Data excerpts:

____________

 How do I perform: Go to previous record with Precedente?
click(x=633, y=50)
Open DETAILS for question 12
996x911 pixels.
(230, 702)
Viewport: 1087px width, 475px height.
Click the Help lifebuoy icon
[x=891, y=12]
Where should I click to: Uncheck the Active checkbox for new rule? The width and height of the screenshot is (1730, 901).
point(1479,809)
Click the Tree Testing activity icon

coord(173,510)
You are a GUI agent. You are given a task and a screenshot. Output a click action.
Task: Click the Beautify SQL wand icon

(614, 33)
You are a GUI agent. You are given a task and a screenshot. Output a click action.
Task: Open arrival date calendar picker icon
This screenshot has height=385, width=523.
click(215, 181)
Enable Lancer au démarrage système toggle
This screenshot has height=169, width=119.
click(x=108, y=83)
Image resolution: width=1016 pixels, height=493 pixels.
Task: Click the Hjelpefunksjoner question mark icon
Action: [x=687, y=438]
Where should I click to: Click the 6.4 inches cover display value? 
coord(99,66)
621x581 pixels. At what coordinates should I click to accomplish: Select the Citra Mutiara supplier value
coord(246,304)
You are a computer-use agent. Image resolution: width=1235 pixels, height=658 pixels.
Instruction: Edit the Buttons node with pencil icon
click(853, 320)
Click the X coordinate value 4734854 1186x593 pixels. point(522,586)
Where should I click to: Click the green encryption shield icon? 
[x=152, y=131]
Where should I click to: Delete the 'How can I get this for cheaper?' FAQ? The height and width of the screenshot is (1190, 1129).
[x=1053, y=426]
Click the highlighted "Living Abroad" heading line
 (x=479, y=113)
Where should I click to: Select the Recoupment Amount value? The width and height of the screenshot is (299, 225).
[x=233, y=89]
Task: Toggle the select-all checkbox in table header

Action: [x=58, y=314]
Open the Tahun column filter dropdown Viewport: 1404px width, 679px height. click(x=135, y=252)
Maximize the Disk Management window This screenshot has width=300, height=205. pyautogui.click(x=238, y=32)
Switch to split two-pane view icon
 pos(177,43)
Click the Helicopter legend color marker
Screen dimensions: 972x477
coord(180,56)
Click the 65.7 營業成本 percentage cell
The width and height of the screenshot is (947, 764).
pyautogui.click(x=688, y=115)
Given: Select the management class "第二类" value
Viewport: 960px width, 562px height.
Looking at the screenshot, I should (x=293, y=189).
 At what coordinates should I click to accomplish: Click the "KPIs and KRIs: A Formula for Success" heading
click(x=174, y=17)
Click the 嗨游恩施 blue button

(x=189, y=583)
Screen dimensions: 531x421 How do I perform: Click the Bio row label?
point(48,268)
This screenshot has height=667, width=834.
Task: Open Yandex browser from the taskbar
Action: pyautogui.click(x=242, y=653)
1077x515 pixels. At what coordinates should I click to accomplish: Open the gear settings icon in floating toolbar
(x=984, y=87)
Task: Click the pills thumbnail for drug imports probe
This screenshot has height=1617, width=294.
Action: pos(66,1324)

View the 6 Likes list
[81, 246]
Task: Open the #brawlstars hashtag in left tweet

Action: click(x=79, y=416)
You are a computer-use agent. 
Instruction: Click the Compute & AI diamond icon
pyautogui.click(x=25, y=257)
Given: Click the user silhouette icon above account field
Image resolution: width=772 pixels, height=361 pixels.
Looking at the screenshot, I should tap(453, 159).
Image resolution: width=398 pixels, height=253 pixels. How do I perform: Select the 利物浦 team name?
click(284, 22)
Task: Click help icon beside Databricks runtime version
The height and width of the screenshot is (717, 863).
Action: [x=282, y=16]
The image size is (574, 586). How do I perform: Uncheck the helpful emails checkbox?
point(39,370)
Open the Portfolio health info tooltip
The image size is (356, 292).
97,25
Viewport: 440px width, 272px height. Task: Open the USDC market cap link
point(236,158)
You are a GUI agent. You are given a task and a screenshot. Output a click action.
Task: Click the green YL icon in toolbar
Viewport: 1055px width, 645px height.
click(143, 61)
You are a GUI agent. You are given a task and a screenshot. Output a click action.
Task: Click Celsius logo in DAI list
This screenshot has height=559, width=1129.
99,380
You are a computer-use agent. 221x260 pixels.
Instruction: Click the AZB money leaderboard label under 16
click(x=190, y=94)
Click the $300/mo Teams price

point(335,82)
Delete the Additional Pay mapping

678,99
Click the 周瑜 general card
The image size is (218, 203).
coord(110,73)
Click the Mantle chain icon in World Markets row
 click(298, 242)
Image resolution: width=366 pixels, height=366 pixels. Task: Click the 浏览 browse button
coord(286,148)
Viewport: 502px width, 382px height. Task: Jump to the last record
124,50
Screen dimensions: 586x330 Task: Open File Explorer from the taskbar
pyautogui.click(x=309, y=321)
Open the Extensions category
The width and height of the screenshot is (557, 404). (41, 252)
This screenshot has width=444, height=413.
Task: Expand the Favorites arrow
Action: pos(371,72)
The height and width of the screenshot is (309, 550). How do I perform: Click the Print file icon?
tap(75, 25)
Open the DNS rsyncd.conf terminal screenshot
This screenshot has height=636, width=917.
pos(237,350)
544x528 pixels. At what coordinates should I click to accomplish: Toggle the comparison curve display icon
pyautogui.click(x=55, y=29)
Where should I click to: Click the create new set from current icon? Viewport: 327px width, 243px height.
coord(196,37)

____________

Your assignment: Nothing above should be left out; write out every record exactly.

Answer below:
 How do I perform: Go to previous record with Precedente?
click(x=633, y=50)
Open DETAILS for question 12
996x911 pixels.
(230, 702)
Viewport: 1087px width, 475px height.
Click the Help lifebuoy icon
[x=891, y=12]
Where should I click to: Uncheck the Active checkbox for new rule? The width and height of the screenshot is (1730, 901).
point(1479,809)
Click the Tree Testing activity icon

coord(173,510)
You are a GUI agent. You are given a task and a screenshot. Output a click action.
Task: Click the Beautify SQL wand icon

(614, 33)
You are a GUI agent. You are given a task and a screenshot. Output a click action.
Task: Open arrival date calendar picker icon
This screenshot has height=385, width=523.
click(215, 181)
Enable Lancer au démarrage système toggle
This screenshot has height=169, width=119.
click(x=108, y=83)
Image resolution: width=1016 pixels, height=493 pixels.
Task: Click the Hjelpefunksjoner question mark icon
Action: [x=687, y=438]
Where should I click to: Click the 6.4 inches cover display value? 
coord(99,66)
621x581 pixels. At what coordinates should I click to accomplish: Select the Citra Mutiara supplier value
coord(246,304)
You are a computer-use agent. Image resolution: width=1235 pixels, height=658 pixels.
Instruction: Edit the Buttons node with pencil icon
click(853, 320)
Click the X coordinate value 4734854 1186x593 pixels. point(522,586)
Where should I click to: Click the green encryption shield icon? 
[x=152, y=131]
Where should I click to: Delete the 'How can I get this for cheaper?' FAQ? The height and width of the screenshot is (1190, 1129).
[x=1053, y=426]
Click the highlighted "Living Abroad" heading line
 (x=479, y=113)
Where should I click to: Select the Recoupment Amount value? The width and height of the screenshot is (299, 225).
[x=233, y=89]
Task: Toggle the select-all checkbox in table header

Action: [x=58, y=314]
Open the Tahun column filter dropdown Viewport: 1404px width, 679px height. click(x=135, y=252)
Maximize the Disk Management window This screenshot has width=300, height=205. pyautogui.click(x=238, y=32)
Switch to split two-pane view icon
 pos(177,43)
Click the Helicopter legend color marker
Screen dimensions: 972x477
coord(180,56)
Click the 65.7 營業成本 percentage cell
The width and height of the screenshot is (947, 764).
pyautogui.click(x=688, y=115)
Given: Select the management class "第二类" value
Viewport: 960px width, 562px height.
Looking at the screenshot, I should (x=293, y=189).
 At what coordinates should I click to accomplish: Click the "KPIs and KRIs: A Formula for Success" heading
click(x=174, y=17)
Click the 嗨游恩施 blue button

(x=189, y=583)
Screen dimensions: 531x421 How do I perform: Click the Bio row label?
point(48,268)
This screenshot has height=667, width=834.
Task: Open Yandex browser from the taskbar
Action: pyautogui.click(x=242, y=653)
1077x515 pixels. At what coordinates should I click to accomplish: Open the gear settings icon in floating toolbar
(x=984, y=87)
Task: Click the pills thumbnail for drug imports probe
This screenshot has height=1617, width=294.
Action: pos(66,1324)

View the 6 Likes list
[81, 246]
Task: Open the #brawlstars hashtag in left tweet

Action: click(x=79, y=416)
You are a computer-use agent. 
Instruction: Click the Compute & AI diamond icon
pyautogui.click(x=25, y=257)
Given: Click the user silhouette icon above account field
Image resolution: width=772 pixels, height=361 pixels.
Looking at the screenshot, I should tap(453, 159).
Image resolution: width=398 pixels, height=253 pixels. How do I perform: Select the 利物浦 team name?
click(284, 22)
Task: Click help icon beside Databricks runtime version
The height and width of the screenshot is (717, 863).
Action: [x=282, y=16]
The image size is (574, 586). How do I perform: Uncheck the helpful emails checkbox?
point(39,370)
Open the Portfolio health info tooltip
The image size is (356, 292).
97,25
Viewport: 440px width, 272px height. Task: Open the USDC market cap link
point(236,158)
You are a GUI agent. You are given a task and a screenshot. Output a click action.
Task: Click the green YL icon in toolbar
Viewport: 1055px width, 645px height.
click(143, 61)
You are a GUI agent. You are given a task and a screenshot. Output a click action.
Task: Click Celsius logo in DAI list
This screenshot has height=559, width=1129.
99,380
You are a computer-use agent. 221x260 pixels.
Instruction: Click the AZB money leaderboard label under 16
click(x=190, y=94)
Click the $300/mo Teams price

point(335,82)
Delete the Additional Pay mapping

678,99
Click the 周瑜 general card
The image size is (218, 203).
coord(110,73)
Click the Mantle chain icon in World Markets row
 click(298, 242)
Image resolution: width=366 pixels, height=366 pixels. Task: Click the 浏览 browse button
coord(286,148)
Viewport: 502px width, 382px height. Task: Jump to the last record
124,50
Screen dimensions: 586x330 Task: Open File Explorer from the taskbar
pyautogui.click(x=309, y=321)
Open the Extensions category
The width and height of the screenshot is (557, 404). (41, 252)
This screenshot has width=444, height=413.
Task: Expand the Favorites arrow
Action: pos(371,72)
The height and width of the screenshot is (309, 550). How do I perform: Click the Print file icon?
tap(75, 25)
Open the DNS rsyncd.conf terminal screenshot
This screenshot has height=636, width=917.
pos(237,350)
544x528 pixels. At what coordinates should I click to accomplish: Toggle the comparison curve display icon
pyautogui.click(x=55, y=29)
Where should I click to: Click the create new set from current icon? Viewport: 327px width, 243px height.
coord(196,37)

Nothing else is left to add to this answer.